LE NŒUD
Au milieu de la nuit
Toutes les nuits vers trois ou quatre heures
Juste avant que mes yeux ne s’ouvrent tout rond et
Que je me sorte de mon lit pour m’amener pisser un coup
J’ai cette vision
Une vision simple
D’un nœud de pendu vide
Gracieusement je monte sur l’échafaud du bourreau
Je passe ma tête
Je sens la corde se serrer doucement autour de mon cou
La suite ne nécessite aucune explication
Mais quand même je ne comprends pas ce que signifie cette vision :
Si c’est ma dépression clinique et chronique
qui ramène sa sale gueule
Ou si elle est censée vous représenter vous, ma femme
et le même qui dort paisiblement dans la chambre d’à côté
Ou alors qu’un jour c’est moi qui vais me retrouver sur la potence
après que j’aie perdu la raison une bonne fois pour toutes et commis
un sanglant carnage
Ou peut-être que ce nœud n’est rien d’autre qu’un (c’est ça, rien d’autre que !)

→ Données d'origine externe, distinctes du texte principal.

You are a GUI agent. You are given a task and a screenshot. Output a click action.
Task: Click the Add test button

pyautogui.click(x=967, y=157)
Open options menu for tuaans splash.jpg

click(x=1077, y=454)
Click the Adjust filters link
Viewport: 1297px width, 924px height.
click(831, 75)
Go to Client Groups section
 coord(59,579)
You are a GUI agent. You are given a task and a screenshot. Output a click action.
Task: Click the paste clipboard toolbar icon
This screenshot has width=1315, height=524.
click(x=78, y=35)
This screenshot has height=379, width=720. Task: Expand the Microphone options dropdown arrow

Un symbole de nos dilemmes existentiels sur terre ici-bas
Et donc je me retrouve allongé là, bloqué
À attendre, le souffle court,
Qu’une explication surgisse des ténèbres
Elle ne vient jamais
Et j’ai perdu tout espoir qu’elle vienne un jour
Et puis je trouve mes jambes
Je bute contre la commode
Et je m’assois sur ce putain de chiotte comme une femme
Et je laisse faire
De retour dans la chambre
Les chiffres iridescents du réveil indiquent qu’il me reste
Deux ou trois heures
Avant que je n’aie à me lever de nouveau
Et passer ma tête
Dans le nœud
D’un autre jour.
Quoi qu’il en fût, c’était bien la vérité – Rick Weston avait été le guitariste soliste de Lance Niles au tout début de sa carrière. Mais ça, évidemment, c’était loin derrière, au moins vingt-cinq ans, et ils n’avaient plus joué une note ensemble depuis. Lance, grâce à son talent, son ambition et sa chance inouïe, était devenu une superstar et avait récolté tout ce qui allait avec. La vie de Rick, en revanche, avait emprunté une tout autre trajectoire : il était passé du groupe originel de Lance à Trenton dans le New Jersey, Saber-toothed Cat, à des groupes nettement moins formidables, jusqu’à ce qu’il finisse par complètement délaisser la guitare en faveur de la pedal steel dans une succession de différents groupes de country music, se marier et avoir des gosses, divorcer et se remarier. Et puis un beau jour, quand enchaîner les tournées des bars à shooters avait fini par se faire trop épuisant, il alla se faire couper les cheveux bien courts, suivit une formation d’agent immobilier, et se retrouva dans la situation improbable de servir de chauffeur – entre deux visites de maisons Tudor ou fédérales – à de jeunes mères au foyer. (« Refrain maudit »)
PIÉGÉ
J’aime à croire que tous les grands artistes
produisent leur meilleur travail quand ils sont pris dans un piège
qu’il s’agisse d’un fauteuil roulant
d’une bouteille
d’une aiguille
ou d’un mariage foireux et quelques gosses pour faire bonne mesure
Tout le monde connaît leur nom
mais juste pour le plaisir en voici quelques-uns :
Dostoïevski (épileptique, joueur compulsif)
Tolstoï (sa femme)
Hitchcock (obèse)
etc… etc.
Mais le truc c’est qu’on est tous pris dans un piège
Qu’il s’agisse d’un boulot pas trop mal qui devient un enfer
ou de la pelouse qui doit être tondue
On est tous dans nos propres petites prisons
Même le barjo qui descend l’autoroute lancé à toute vitesse sur sa Harley est dans sa propre cage.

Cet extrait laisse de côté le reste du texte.